» **Exercise aim**: Begin at the line that has "This screenshot has height=726, width=1362." and stop after the line that has "header-value: ication/signed-exchange;v=b3;q=0.7 is". Give only those lines again, switching "screenshot" to "capture" and leaving all else unchanged.

» **Given information**:
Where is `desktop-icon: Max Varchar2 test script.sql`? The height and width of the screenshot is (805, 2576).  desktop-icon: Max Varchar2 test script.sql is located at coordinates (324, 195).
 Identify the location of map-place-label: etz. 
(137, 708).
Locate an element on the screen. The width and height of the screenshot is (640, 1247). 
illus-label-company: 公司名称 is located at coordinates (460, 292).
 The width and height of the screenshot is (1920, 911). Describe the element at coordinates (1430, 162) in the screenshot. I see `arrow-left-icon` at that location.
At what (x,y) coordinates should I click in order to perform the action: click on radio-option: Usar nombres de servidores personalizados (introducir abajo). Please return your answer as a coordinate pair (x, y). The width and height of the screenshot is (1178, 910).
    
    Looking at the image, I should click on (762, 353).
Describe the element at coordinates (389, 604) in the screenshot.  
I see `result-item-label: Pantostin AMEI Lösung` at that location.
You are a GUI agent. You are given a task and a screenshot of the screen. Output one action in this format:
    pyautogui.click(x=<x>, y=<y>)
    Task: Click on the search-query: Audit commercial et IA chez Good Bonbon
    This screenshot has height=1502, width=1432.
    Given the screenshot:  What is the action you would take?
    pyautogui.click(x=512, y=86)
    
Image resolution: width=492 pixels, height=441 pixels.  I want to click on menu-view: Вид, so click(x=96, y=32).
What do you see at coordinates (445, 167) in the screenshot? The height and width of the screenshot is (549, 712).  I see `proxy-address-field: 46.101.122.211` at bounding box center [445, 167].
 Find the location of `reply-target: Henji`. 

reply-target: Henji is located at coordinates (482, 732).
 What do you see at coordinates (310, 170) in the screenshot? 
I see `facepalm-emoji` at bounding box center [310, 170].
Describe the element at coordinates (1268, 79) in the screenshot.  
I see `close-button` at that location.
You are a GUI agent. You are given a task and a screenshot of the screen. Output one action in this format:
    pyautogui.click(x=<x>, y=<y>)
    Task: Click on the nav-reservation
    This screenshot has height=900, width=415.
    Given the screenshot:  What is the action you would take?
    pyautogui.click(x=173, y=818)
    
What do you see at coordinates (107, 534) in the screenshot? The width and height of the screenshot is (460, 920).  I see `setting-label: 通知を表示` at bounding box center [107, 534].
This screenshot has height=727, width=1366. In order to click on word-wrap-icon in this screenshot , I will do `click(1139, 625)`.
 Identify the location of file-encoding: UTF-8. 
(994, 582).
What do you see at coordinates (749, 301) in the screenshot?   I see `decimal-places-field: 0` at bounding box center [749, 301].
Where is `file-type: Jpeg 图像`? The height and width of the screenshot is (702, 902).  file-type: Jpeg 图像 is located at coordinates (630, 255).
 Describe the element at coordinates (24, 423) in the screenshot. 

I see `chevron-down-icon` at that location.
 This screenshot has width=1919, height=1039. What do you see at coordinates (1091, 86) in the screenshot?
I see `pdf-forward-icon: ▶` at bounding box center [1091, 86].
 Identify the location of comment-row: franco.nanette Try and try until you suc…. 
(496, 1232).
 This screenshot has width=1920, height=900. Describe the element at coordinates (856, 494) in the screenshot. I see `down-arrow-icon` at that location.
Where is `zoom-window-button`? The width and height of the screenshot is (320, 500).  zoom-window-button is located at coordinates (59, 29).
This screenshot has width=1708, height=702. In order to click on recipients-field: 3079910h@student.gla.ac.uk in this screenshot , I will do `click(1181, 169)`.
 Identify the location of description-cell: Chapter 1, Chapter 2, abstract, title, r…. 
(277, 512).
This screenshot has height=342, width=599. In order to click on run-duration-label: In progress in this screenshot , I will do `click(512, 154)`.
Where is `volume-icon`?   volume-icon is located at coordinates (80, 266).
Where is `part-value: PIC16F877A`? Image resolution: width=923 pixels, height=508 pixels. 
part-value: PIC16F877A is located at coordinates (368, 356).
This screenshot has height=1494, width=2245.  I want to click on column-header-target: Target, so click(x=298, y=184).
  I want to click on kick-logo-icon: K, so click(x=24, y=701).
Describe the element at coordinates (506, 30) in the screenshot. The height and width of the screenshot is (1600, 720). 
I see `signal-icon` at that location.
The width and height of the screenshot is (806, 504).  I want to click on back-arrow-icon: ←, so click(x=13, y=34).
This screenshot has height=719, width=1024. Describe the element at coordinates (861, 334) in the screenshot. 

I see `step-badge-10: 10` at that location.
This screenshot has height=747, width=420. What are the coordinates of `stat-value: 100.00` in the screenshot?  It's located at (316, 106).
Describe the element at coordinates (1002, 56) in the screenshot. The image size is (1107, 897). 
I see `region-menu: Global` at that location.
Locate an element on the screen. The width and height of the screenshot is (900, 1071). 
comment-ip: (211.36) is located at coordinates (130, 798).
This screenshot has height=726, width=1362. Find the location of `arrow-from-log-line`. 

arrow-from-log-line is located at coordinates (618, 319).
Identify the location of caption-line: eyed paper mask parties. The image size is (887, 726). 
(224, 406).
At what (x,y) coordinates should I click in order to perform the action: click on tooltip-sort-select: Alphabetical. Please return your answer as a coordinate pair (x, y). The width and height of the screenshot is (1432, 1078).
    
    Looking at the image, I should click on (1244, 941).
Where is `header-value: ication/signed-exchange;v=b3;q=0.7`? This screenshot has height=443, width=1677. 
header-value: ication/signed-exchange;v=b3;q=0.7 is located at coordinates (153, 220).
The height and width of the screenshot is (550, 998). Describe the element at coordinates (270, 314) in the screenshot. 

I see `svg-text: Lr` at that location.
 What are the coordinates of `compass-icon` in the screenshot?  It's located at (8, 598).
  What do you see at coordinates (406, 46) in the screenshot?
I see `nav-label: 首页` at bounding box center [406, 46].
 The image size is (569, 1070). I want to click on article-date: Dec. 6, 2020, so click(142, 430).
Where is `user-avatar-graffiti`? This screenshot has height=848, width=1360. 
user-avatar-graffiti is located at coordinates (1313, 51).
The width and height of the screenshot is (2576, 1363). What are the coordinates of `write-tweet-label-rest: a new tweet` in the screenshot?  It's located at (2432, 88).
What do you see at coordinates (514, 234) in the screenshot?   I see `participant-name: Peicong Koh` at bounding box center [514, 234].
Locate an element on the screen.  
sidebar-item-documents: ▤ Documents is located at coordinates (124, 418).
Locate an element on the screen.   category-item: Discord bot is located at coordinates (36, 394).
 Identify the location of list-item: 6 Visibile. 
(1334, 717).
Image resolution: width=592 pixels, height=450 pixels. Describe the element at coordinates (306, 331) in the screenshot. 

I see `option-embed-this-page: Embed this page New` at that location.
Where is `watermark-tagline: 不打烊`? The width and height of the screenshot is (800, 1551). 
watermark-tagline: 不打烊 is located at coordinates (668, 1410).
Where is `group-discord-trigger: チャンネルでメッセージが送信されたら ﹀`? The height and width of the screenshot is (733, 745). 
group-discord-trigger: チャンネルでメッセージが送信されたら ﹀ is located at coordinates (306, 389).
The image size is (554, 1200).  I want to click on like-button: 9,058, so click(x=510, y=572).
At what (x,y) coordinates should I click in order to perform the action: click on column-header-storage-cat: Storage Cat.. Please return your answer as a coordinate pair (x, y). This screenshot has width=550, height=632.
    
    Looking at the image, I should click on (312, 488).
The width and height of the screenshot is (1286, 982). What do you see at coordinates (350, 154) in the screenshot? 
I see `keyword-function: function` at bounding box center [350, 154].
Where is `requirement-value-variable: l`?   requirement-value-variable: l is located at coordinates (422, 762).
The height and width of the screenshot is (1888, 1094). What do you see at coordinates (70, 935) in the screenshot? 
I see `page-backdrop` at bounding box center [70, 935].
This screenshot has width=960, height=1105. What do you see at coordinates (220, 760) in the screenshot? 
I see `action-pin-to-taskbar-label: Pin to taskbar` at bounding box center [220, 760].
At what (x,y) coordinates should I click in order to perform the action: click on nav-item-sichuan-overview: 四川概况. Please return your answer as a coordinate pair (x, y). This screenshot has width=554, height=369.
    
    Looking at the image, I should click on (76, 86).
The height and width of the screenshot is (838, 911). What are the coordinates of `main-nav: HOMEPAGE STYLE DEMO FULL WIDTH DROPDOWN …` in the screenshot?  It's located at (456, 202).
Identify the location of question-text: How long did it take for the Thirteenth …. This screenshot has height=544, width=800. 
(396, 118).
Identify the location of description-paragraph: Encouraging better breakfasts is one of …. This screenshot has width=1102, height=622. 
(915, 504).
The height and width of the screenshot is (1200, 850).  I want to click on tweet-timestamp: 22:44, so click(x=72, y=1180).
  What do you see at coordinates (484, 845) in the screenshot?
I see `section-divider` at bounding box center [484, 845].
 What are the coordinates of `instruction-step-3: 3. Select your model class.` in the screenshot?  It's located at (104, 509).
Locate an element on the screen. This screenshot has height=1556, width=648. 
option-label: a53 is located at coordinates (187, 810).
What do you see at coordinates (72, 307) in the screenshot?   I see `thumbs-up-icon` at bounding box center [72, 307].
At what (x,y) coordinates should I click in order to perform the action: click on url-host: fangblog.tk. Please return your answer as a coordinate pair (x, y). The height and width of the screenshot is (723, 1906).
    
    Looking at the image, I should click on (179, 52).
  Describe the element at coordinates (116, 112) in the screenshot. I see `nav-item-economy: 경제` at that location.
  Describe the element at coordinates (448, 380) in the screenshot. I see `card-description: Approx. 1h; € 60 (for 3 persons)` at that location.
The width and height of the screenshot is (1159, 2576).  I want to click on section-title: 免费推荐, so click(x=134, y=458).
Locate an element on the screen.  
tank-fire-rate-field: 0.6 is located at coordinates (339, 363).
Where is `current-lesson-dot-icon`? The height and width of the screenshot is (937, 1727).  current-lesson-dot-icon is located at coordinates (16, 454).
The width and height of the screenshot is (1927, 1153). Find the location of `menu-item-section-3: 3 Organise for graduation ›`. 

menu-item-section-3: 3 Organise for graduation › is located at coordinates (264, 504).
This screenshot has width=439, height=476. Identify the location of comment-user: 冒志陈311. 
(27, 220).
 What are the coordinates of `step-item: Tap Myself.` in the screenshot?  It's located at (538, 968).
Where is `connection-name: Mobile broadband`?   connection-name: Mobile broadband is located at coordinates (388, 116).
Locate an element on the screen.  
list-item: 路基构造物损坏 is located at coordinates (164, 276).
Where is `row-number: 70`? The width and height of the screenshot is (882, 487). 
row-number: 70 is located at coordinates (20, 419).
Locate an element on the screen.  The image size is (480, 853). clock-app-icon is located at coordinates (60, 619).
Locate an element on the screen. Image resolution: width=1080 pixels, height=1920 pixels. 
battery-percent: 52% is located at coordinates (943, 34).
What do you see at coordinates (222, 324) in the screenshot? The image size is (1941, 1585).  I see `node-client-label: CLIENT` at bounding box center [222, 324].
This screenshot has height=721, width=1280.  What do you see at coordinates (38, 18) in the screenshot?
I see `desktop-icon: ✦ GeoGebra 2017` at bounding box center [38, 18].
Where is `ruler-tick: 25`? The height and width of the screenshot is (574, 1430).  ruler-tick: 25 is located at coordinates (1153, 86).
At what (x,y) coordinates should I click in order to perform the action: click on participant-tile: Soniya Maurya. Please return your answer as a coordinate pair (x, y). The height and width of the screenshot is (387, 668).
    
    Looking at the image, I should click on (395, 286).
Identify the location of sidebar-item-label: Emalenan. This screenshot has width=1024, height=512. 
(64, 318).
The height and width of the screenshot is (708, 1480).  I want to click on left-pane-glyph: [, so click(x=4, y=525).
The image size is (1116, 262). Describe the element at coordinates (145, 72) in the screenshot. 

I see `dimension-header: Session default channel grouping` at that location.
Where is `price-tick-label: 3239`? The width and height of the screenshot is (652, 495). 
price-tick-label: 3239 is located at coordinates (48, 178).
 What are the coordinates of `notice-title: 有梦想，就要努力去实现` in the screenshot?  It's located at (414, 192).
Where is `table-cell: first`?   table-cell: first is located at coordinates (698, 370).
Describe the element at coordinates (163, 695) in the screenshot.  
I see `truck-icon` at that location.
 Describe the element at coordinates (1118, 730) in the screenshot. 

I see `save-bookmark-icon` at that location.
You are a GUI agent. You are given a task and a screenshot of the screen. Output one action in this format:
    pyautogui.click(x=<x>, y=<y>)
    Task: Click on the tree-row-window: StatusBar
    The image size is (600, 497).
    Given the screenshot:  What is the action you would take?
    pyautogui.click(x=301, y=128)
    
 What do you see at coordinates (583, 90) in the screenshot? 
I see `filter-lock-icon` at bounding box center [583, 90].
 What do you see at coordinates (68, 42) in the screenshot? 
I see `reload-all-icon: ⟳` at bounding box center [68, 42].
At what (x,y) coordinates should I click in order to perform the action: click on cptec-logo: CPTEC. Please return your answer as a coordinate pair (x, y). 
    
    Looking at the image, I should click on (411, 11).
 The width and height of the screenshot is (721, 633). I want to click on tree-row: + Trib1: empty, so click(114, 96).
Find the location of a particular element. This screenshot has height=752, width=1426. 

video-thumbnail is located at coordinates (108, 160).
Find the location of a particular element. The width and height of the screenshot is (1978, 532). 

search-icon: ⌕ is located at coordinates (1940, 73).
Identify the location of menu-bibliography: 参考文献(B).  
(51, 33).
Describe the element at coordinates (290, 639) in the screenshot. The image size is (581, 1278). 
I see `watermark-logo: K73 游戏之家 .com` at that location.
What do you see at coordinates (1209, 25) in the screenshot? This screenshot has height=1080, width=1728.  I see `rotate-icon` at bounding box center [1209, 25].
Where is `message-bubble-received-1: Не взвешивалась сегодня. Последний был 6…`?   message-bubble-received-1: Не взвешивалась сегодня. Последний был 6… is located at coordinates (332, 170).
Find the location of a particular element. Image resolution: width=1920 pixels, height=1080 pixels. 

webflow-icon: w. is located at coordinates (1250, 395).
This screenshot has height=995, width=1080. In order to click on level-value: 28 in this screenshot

» **Result of the exercise**:
This capture has height=726, width=1362. Find the location of `arrow-from-log-line`. 

arrow-from-log-line is located at coordinates (618, 319).
Identify the location of caption-line: eyed paper mask parties. The image size is (887, 726). 
(224, 406).
At what (x,y) coordinates should I click in order to perform the action: click on tooltip-sort-select: Alphabetical. Please return your answer as a coordinate pair (x, y). The width and height of the capture is (1432, 1078).
    
    Looking at the image, I should click on (1244, 941).
Where is `header-value: ication/signed-exchange;v=b3;q=0.7`? This capture has height=443, width=1677. 
header-value: ication/signed-exchange;v=b3;q=0.7 is located at coordinates (153, 220).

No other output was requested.